[What needs to be done]
Search each line below for the word "Increase" and list those that contain it.
(Information supplied Opens)
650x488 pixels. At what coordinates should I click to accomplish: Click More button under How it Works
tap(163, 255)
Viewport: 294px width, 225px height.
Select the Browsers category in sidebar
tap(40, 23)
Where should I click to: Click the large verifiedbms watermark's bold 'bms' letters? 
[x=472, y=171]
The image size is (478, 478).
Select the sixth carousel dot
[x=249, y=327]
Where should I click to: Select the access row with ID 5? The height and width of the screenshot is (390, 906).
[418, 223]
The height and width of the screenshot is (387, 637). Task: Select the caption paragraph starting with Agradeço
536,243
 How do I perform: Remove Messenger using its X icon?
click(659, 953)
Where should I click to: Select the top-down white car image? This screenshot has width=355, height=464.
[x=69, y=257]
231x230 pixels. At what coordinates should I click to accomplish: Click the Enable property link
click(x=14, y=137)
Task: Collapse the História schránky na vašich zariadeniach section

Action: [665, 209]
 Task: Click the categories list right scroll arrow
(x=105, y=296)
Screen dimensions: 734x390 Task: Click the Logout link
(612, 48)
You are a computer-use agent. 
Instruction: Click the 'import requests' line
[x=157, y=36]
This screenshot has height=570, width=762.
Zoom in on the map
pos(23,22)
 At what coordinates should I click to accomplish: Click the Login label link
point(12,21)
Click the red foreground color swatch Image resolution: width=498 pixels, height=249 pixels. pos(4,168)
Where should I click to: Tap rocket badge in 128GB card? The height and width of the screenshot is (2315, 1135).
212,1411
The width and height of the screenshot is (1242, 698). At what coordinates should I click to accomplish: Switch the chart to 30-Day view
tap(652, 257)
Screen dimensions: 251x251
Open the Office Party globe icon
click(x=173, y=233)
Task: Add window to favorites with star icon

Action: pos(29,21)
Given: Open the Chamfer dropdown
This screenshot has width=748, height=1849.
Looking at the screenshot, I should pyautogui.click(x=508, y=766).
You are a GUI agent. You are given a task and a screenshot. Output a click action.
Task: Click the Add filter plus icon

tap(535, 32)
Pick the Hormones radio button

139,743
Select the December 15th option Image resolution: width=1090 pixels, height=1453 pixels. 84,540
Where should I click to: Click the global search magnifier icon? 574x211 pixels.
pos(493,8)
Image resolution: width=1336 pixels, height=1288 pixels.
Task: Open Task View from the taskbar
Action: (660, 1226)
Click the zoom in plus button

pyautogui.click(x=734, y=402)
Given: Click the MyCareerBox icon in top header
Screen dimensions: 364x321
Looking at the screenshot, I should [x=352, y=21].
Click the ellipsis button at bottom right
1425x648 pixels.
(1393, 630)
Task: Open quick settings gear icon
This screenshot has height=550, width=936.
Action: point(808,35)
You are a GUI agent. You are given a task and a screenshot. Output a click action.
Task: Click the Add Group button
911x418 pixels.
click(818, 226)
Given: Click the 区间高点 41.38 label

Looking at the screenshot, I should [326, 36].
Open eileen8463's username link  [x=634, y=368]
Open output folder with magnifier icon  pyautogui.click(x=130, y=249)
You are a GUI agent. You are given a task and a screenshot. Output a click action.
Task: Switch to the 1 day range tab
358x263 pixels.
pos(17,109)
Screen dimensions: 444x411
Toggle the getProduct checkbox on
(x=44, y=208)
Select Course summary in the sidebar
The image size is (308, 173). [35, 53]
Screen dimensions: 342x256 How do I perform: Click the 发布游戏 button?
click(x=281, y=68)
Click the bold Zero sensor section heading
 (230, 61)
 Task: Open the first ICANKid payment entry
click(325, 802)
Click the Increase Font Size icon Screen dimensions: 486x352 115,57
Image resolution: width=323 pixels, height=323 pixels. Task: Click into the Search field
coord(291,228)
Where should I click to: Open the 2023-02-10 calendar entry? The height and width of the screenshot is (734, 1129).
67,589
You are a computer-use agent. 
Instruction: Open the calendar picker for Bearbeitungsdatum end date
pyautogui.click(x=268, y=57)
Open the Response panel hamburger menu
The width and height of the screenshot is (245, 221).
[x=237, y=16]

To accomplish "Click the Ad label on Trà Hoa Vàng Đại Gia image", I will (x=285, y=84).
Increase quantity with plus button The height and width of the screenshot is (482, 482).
(Information supplied Closes)
[Expected answer]
Click the Increase Font Size icon Screen dimensions: 486x352 115,57
Increase quantity with plus button The height and width of the screenshot is (482, 482).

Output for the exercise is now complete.